In 2016, he earned gold medals swimming on the men's 4x100 freestyle and 4x100 medley relays, which kicked off what has been a dominant career.
He has competed in the FINA World Aquatics Championships long and short courses, as well as the Pan Pacific Championships. In the latter, he has two golds, two silvers and a bronze. In short course world championships, he has six gold and three silver medals. And in the long course championships, he has tallied 13 gold medals and two silvers. Add them all up with his five Olympic gold medals, and Dressel is sitting at a total of 27 gold, nine silver and four bronze medals.
Along the way, Dressel has been taking down records.
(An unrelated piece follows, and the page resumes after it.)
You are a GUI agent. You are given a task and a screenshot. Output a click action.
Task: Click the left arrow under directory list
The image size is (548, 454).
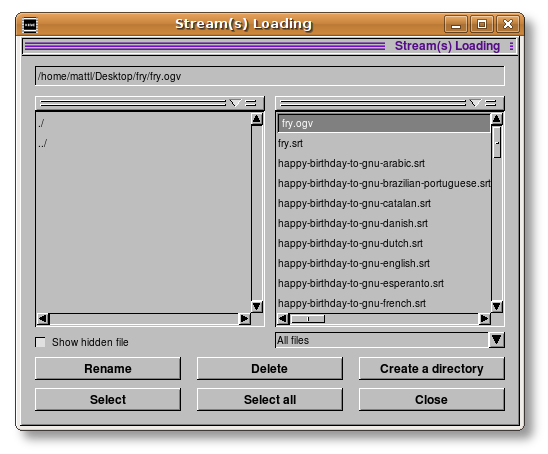click(x=43, y=319)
He is the current world record holder in the long course 100 butterfly — set in his gold-medal winning race this year — and swam as part of the world record-holding 4x100 mixed freestyle relay that the U.S. set in 2019. On short courses, he holds the world 50 freestyle, 100 butterfly and 100 individual medley, and he has been a part of the record-holding 4x50 men's freestyle relay, 4x100 men's freestyle relay and the 4x50 mixed freestyle relay.
He is the current American record holder in the 50 freestyle (LC and SC), 100 freestyle (LC and SC), 100 butterfly (LC and SC), 200 butterfly (LC and SC) and 100 individual medley (SC) and has been part of the short course American record relay units on the 400 freestyle relay, 200 medley relay and 400 medley relay.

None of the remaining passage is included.